Abadesi's profile thumbnail
Hi everyone – as a reminder – this is part of our public posts series sharing conversations with women across tech on the topic of #careergrowth. Veronica, thank you for sharing such candid and inspiring insight with us. Please share your thoughts in the comments below.
jadewaterman's profile thumbnail
Thank you for sharing this today @veronicabelmont ! I had been building a startup for two years when my co-founder and I decided to table it in January. I have been working in a job that wasn't a good fit for me in the meantime to pay for life, and I have been burning out. I just decided to give notice YESTERDAY that I was leaving...without another job lined up. Your post gave me courage and strength today to continue moving forward with what I know is right in my brain and gut. I have 18+ years of domain experience, have started multiple companies, and managed multimillion-dollar budgets and teams, yet doubt creeps in. Confidence shattering negative self-talk. We need all the loving reminders we can get to create a positive cycle in our heads. Today I thank you for your words and your work. Keep living your most authentic and truest you Veronica!
veronicabelmont's profile thumbnail
Wow! Congrats on the big change! Similarly, what I didn't get a chance to talk about in the post is that I stopped taking freelance work right after that good/bad night from the beginning of my post, and that meant no new money coming in until I found that first PM role. It gave me the time to make job hunting my full-time job, but it was also financially risky. I'm excited for you, and totally agree about how much negative self-talk can really make things hard sometimes. Thank you for responding, and let us know how we can help!
ranjana's profile thumbnail
Thank you for this post, Veronica. I smiled as I read since I'm in a transition process myself...that too from the startup I'd co-founded 2 years ago. Painful and heart-wrenching doesn't even begin to describe it. On top of that, I find myself becoming anxious while thinking about the path ahead. Similar to what you felt, I feel that I'm done with what I've been doing...sales. I'm happy about the learnings I had and the transferable skills it gave me, but I need to figure out what I want to commit to next. For the last few weeks, even I've been brainstorming with people who know me well and are able to tell me what my strengths are and what potential paths I could explore. Reading your story, I guess I'm on the track:) If you are able to share more details about how you decided on PM and what the whole process of speaking to your network to 'discover' yourself looked like, I'd be all ears. Thanks once again for sharing!
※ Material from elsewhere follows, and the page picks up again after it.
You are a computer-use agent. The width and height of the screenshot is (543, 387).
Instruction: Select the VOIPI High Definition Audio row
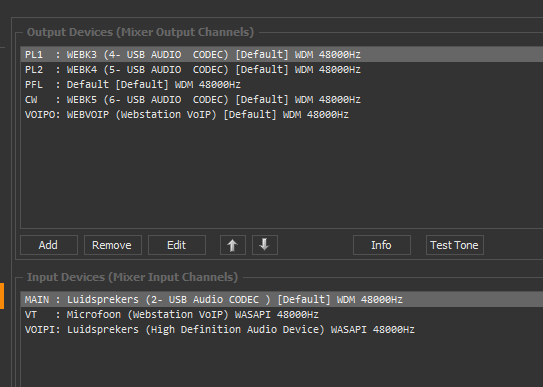[282, 330]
veronicabelmont's profile thumbnail
Hey! That's amazing that you're already talking to people. For me, I had spent a lot of time working with PMs and product-focused founders, so I had an *idea* what a PM did, but I really had no clue about the day-to-day. So I started researching, and reading. There are so many great books out there, like Marty Cagan's Inspired or How to Crack the PM Interview by Gayle McDowell and Jackie Bavaro, that really helped frame what a PM does (and what companies are looking for).Let me tell you, I bought a lot of coffees and cocktails during the process of talking to my "personal advisory board." I also really wanted advice on how to frame my previous work into the context of PM, so I could show that I was thinking on that level. Talk to people you've worked with in different situations, or friends who know you really well (and also have an idea of what the role is that you're looking to move into). Good luck!!
yasmeenfahmy's profile thumbnail
I can't tell you how relieved I am to read this!I've progressed nicely in digital marketing for nonprofits for about 5 years and, although I've been recognized for my work, I spend many days feeling disconnected. I wrapped a really challenging 2-year website redesign at the end of last year and it was great. I worked with a remote team! I learned a ton! I was promoted! But now, after all that, my day-to-day work isn't challenging enough. I feel like I've plateaued. And nonprofit budgets deliver a project like that once in a blue moon...I'm doing a lot of research into product management now, which several peers have told me I'd be suited to. But I don't feel equipped without the job titles or CS education. I keep wondering if I should do a bootcamp (my fiancee is a software engineer and thinks this isn't necessary) or if I should just keep applying for APM roles. I'll check out the books you mentioned down here. Thanks for sharing your story!